I lived in Colorado Springs when the US led a 60-nation boycott of the 1980 Moscow Olympics over their invasion of Afghanistan. The boycott was a very big deal, particularly in the Springs, where USOC is headquartered, and so where they met to make the final decision to support Carter’s proposal.
And it was only a proposal, not an order. Back in those days, O Best Beloved, the president was first among equals, not the emperor. Meanwhile, that world was more likely to respond to bad behavior.
Trust me, it was a different world.

There had been a debate about boycotting the 1936 Olympics, but it failed and the show went on, the theory being that it was better to beat Hitler’s athletes, and we did, but Hitler didn’t really snub Jesse Owens and it never put much of a dent in what followed.
On the other hand, boycotts can have impact, and as Bramhall suggests, the boycott of the Trump/Kennedy Memorial Center by both artists and patrons has one root cause, who has worked his marketing genius there as he has worked it on casinos and universities and airlines and steaks for decades.
But all is not lost.
Juxtaposition of the Day
I really liked Zyglis’s parody of Rockwell’s self-portrait, but I’m even more pleased that it went out of date and was replaced with the gentle celebration Alcaraz offers.
· · ·
▶ What you will do
1. Say whether each statement agrees with the boycott commentary. Answer yes or no, quoting the words of the commentary that decide it.
(a) The US-led boycott of the 1980 Moscow Olympics involved 60 nations.
(b) The proposal to boycott the 1936 Olympics was adopted.
(c) Carter's plan for the 1980 boycott was an order, not a proposal.
2. Repeat word for word the stretch of the boycott commentary that begins at the words "On the other" and stops after "celebration Alcaraz offers.".

▶ Raw data
· · ·
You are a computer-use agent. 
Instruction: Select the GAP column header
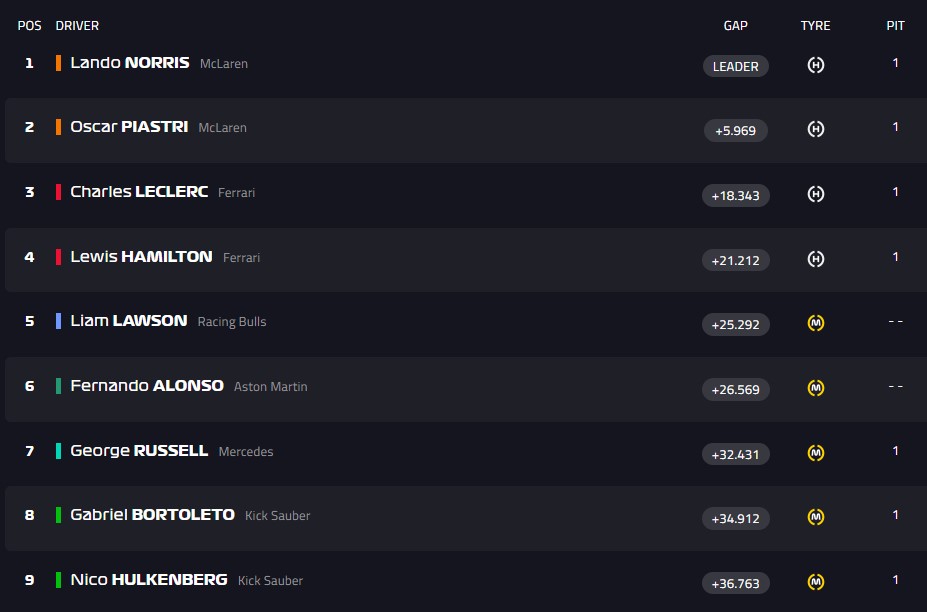[x=735, y=26]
· · ·
▶ Solutions by task
1.
(a) Yes: "the US led a 60-nation boycott of the 1980 Moscow Olympics"
(b) No: "There had been a debate about boycotting the 1936 Olympics, but it failed and the show went on"
(c) No: "And it was only a proposal, not an order."

2.
On the other hand, boycotts can have impact, and as Bramhall suggests, the boycott of the Trump/Kennedy Memorial Center by both artists and patrons has one root cause, who has worked his marketing genius there as he has worked it on casinos and universities and airlines and steaks for decades.
But all is not lost.
Juxtaposition of the Day
I really liked Zyglis’s parody of Rockwell’s self-portrait, but I’m even more pleased that it went out of date and was replaced with the gentle celebration Alcaraz offers.